Andreas Ericsson ae at op5.se
Thu Oct 21 12:52:24 CEST 2004


Finally, we get to see the elusive Ethan on the mailing list.

Ethan Galstad wrote:
> Okay, there have been a number of messages on the list over the past 
> few days, relating to Nagios 2.0 development (or lack thereof), that 
> need to be addressed.
> 
> First, this project does not rule my life.  I imagine the plugin 
> developers feel the same about their involvement, though I can't 
> speak for them.  This project is something we work on in our spare 
> time.  We don't work at this full time and we don't get paychecks 
> from Nagios, Inc.  We all have day jobs and, believe me, we don't 
> rush home after a full day of work and plop ourselves back down at a 
> computer to eagerly apply all the latest patches so we can get a warm 
> fuzzy feeling inside.
> 

We all understand that, and I'm sure many of us has similar problems. 
What those of us that have discussed this matter feel is that there 
should be some means by which we can assist you to speed up development 
by some more effective means than posting patches to the mailing list. 
More on that below.

> Development on this project has its ups and downs, its slow periods 
> and its frenetic periods.  This is a slower time as far as 
> development is concerned.  Please realize that without slowing down 
> occassionally, we'd all go crazy, end up hating this project, and 
> eventually abandon it altogether.  Amazingly, this project has 
> managed to survive and thrive over the past 5+ years.
> 

It is an excellent program. Excellence has a way of surviving.

> As far as patches are concerned, yes there is a bit of a backlog.  
> That's just the way I've had to juggle things lately.  Every so often 
> I'll go through and apply some of the backlogged patches.  Some, not 
> all.  I don't always think all the patches have merit.  Some patches 
> I sit on and think about for months before I decide whether or not 
> they should be incorporated.

Which is your right as the founding father.

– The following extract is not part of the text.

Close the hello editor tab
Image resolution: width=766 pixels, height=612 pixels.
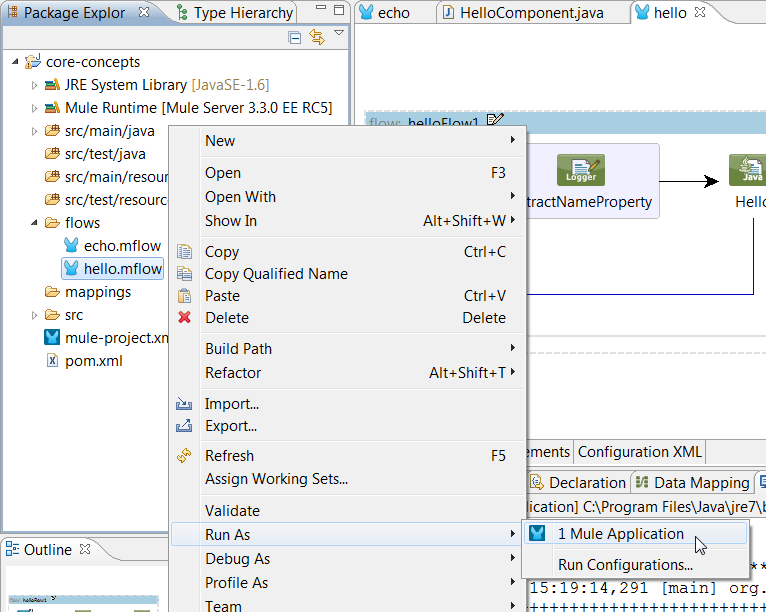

>  Those that I do commit are often 
> rewritten or mangled before doing so.  I rarely, *rarely*, ever apply 
> patches to CVS verbatim.  Sometimes I edit for coding style, 
> othertimes its to change to patch so it doesn't break things 
> elsewhere.  I always manually review the patches that come in, so I 
> can completely understand what they're doing and what they'll affect. 
>  As such, it doesn't matter to me if different developers submit 
> conflicting patches or patches against a slightly older version of 
> the code.  I can manage that just fine.
> 

Someone (Wayne, I think) suggested you give a couple of devoted 
patch-submitters 'official tester and reviewer' status. That should let 
you do less work per patch, since testing, coding style and such could 
be managed by your reviewers. It would also increase the understanding 
of the inner logic for the reviewers, which is never a bad thing.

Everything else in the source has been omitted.